TEXT SEGMENT:
=== Begin Enclosure ===

Purpose of the Study:

  • To develop and assess strategies for forming stable, finite-sized aggregates of phospholipid vesicles.
  • To investigate the mechanisms and conditions for vesicle pair formation and stability.
  • To explore reversible aggregation using temperature-sensitive polymers.

Main Methods:

  • Utilized biotinylated lipids and streptavidin for vesicle coupling.
  • Employed bridging attraction with cationic polymers (polylysine) for negatively charged vesicles.
  • Investigated temperature-induced aggregation using vesicles and a thermo-sensitive surfactant (pNIPAm).
  • Assessed aggregate formation and stability using dynamic light scattering, static light scattering, and fluorescence correlation spectroscopy.

Main Results:

  • Successfully demonstrated three distinct strategies for creating stable vesicle aggregates.
  • Identified temperature-responsive aggregation using pNIPAm, enabling reversible vesicle pairing above the Lower Critical Solution Temperature (LCST).

=== End Enclosure ===

[Dataset entries]
=== Begin Enclosure ===

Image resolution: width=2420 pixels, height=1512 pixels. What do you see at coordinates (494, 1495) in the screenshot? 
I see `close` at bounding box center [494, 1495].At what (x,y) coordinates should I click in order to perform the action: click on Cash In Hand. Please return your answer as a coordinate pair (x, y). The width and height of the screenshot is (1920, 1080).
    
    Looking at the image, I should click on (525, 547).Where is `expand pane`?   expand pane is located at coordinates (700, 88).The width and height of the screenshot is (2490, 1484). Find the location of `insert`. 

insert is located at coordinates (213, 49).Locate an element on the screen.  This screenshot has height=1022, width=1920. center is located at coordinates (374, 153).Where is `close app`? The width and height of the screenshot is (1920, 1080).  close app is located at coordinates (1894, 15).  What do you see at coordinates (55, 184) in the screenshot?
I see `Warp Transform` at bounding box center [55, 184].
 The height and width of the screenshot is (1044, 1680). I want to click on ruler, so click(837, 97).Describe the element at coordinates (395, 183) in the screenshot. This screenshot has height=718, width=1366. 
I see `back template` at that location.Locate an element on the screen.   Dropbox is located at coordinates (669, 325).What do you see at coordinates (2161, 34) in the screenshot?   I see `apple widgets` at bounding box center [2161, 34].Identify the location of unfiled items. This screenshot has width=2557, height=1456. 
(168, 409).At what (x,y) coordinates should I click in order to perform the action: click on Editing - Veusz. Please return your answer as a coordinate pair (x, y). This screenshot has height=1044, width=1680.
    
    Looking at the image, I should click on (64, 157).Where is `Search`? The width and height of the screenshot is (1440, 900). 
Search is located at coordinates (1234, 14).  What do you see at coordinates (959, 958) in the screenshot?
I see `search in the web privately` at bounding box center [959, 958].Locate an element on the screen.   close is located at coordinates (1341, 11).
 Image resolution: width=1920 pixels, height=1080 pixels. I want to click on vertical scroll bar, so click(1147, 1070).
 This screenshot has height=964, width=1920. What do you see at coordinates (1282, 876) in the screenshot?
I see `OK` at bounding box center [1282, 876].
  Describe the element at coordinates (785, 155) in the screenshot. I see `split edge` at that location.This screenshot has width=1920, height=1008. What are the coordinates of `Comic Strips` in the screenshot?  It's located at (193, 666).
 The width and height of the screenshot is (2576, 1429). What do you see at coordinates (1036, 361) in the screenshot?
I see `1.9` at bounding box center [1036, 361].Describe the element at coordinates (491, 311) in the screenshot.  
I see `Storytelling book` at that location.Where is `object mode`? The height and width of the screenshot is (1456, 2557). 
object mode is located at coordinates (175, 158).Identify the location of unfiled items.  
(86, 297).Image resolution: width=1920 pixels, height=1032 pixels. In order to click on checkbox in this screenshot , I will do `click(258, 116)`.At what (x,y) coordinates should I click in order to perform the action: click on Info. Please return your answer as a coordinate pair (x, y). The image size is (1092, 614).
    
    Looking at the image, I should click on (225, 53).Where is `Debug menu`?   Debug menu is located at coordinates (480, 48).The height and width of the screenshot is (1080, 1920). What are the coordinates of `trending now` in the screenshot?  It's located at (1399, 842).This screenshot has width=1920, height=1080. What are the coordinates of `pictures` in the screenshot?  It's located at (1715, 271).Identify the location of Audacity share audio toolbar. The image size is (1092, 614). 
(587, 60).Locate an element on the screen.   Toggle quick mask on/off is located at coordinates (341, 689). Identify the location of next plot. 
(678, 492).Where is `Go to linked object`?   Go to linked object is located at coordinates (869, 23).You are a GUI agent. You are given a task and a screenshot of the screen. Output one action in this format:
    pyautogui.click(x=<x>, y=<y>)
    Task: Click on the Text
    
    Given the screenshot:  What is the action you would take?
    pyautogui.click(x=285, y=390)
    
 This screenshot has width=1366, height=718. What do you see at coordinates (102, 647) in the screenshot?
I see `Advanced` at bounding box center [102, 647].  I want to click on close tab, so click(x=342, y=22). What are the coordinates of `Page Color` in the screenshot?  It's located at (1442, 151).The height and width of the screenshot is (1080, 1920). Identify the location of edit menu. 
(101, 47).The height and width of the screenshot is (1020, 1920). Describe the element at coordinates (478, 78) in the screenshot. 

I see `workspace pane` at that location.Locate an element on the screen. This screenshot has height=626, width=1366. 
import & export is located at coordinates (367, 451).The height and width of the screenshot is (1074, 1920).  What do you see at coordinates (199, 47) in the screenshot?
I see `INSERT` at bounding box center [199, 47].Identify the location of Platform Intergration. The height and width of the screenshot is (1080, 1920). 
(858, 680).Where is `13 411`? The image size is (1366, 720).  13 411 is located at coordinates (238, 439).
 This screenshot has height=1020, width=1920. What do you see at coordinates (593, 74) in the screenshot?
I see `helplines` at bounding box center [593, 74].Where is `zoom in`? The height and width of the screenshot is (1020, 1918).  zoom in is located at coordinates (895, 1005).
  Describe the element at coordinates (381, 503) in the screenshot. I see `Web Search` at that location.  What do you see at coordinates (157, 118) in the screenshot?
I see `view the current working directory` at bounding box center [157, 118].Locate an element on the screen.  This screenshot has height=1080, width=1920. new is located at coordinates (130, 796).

=== End Enclosure ===

WORK INSTRUCTION 1: In the vesicle aggregation summary, which cationic polymer provided the bridging attraction for negatively charged vesicles?
WORK INSTRUCTION 2: Render this line from the vesicle aggregation summary in Spanish: "Successfully demonstrated three distinct strategies for creating stable vesicle aggregates."
WORK INSTRUCTION 3: Carry the vesicle aggregation summary forward from its last bullet point.

TASK RESPONSE 1: Polylysine.

TASK RESPONSE 2: Se demostraron con éxito tres estrategias distintas para crear agregados estables de vesículas.

TASK RESPONSE 3:
  • Confirmed that individual vesicles maintain structural integrity (no fusion or leakage) within the formed vesicle pairs.
  • Characterized aggregate size distributions under various conditions.

Conclusions:

  • Developed robust methods for stable vesicle pair formation, crucial for membrane interaction studies.
  • The temperature-controlled aggregation strategy offers reversible control over vesicle assembly.
  • The findings indicate that vesicle pairs can be formed and maintained without compromising individual vesicle integrity.